Leaving out the incongruous motives for the various characters' actions, the writing is fine. Spark's descriptions are great, and she has a knack for dialogue. She also renders the socio-religious dynamic of Barbara Vaughn's upbringing well. Finally, on their own, her characters can be quite interesting.

So, while I "liked" the book within the confines of the rating system, I wouldn't recommend it as one to immediately seek out.
Siratius
Muriel Spark is an excellent writer. This is not her finest book. The subject, Israel in the 50s, is interesting. The characters are just too unlikeable to care about. Not a terrible book, because she is such a good writer. But this is way too much description towards no actual end. Really all of her other books first.
Orll
I had little background for this book so it was difficult to read. My friends with more background felt it was well written.
Zepavitta
The Mandelbaum Gate (1965) may have been Muriel Spark's best novel to that point in her career, better than the more famous The Prime of Miss Jean Brodie, Memento Mori or The Girls of Slender Means, all of which are also excellent, by the way. What vaults Mandelbaum over those other works in my estimation is its much greater length and complexity, as it deals not only with the conflicts and relationships of individual characters but also of nations, in this case, Israel and Jordan (and, tangentially, Great Britain).

Set in divided pre-Six Day War Jerusalem (the Mandelbaum Gate was a kind of Checkpoint Charlie in the middle of the city), the book deals with the issues surrounding the disappearance of a 38-year old half-Jewish British spinster in Jordan, the amnesia of a low-level British consulate functionary who might hold the key to her disappearance and the flexible loyalties of a group of natives of the region with whom these two principals interact.

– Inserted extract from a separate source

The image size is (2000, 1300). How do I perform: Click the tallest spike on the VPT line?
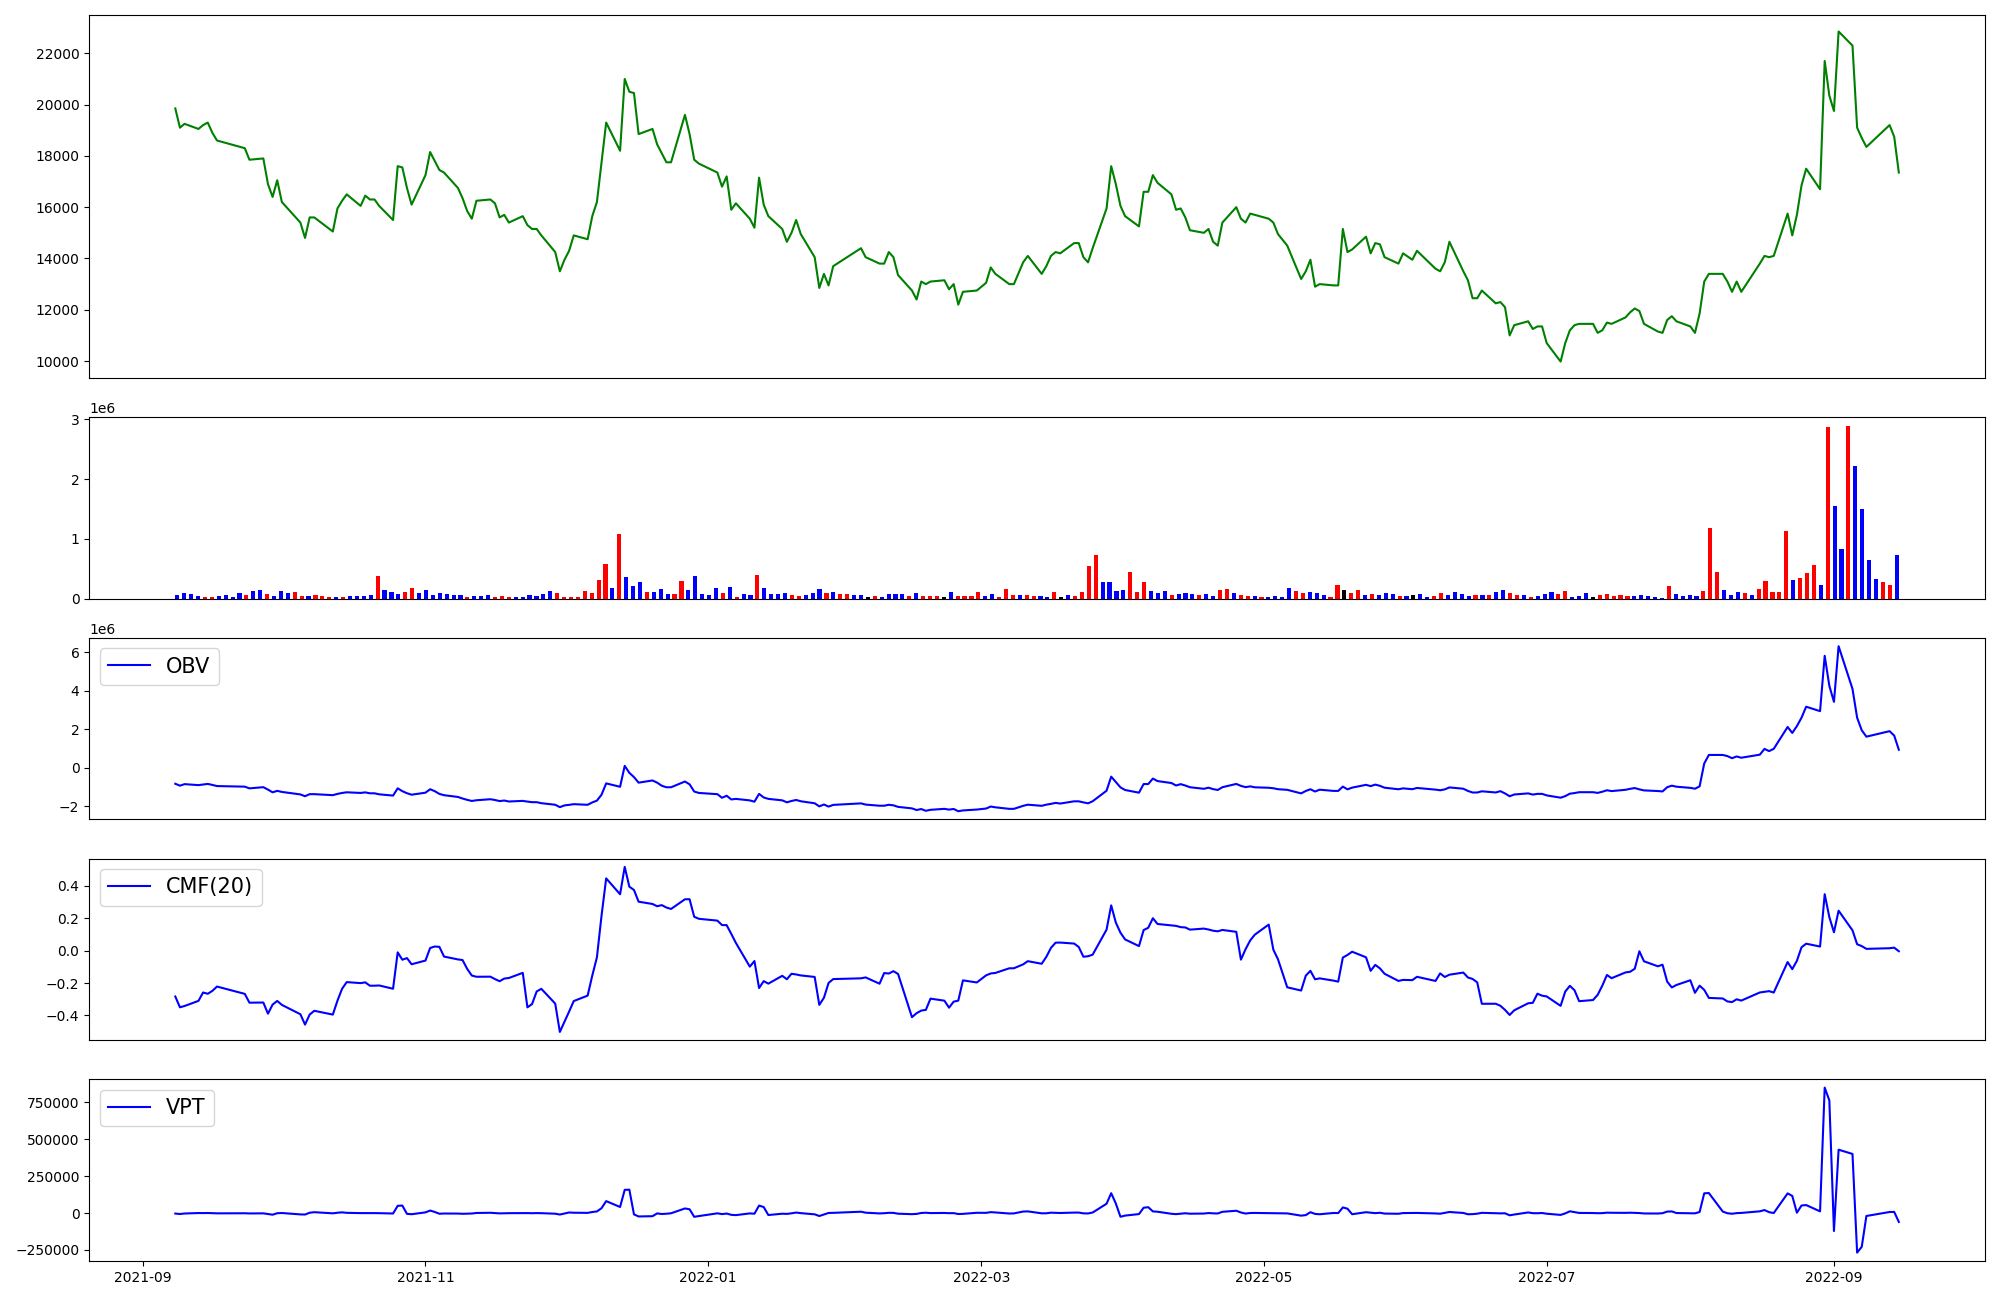1824,1088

Rather than telling the story straight, Spark jumps around in the timeline, slowly filling in the different pieces of the puzzle, an approach that strengthens the book's narrative interest. The rather intricate plot, which has many moving parts, does rely on a few somewhat far-fetched coincidences but, rather than being distracting, they actually strengthen the narrative.

In some ways Mandelbaum Gate reminded me of Lawrence Durrell's Justine, another non-linear novel from an English writer set in the region (in that case, Egypt) with a polyglot cast of characters where the larger political and cultural situation was a major component of the story (in fact, readers who liked Mandelbaum Gate might want to try Justine and the other three books of Durrell's Alexandria Quartet).

The Mandelbaum Gate is an underappreciated masterpiece.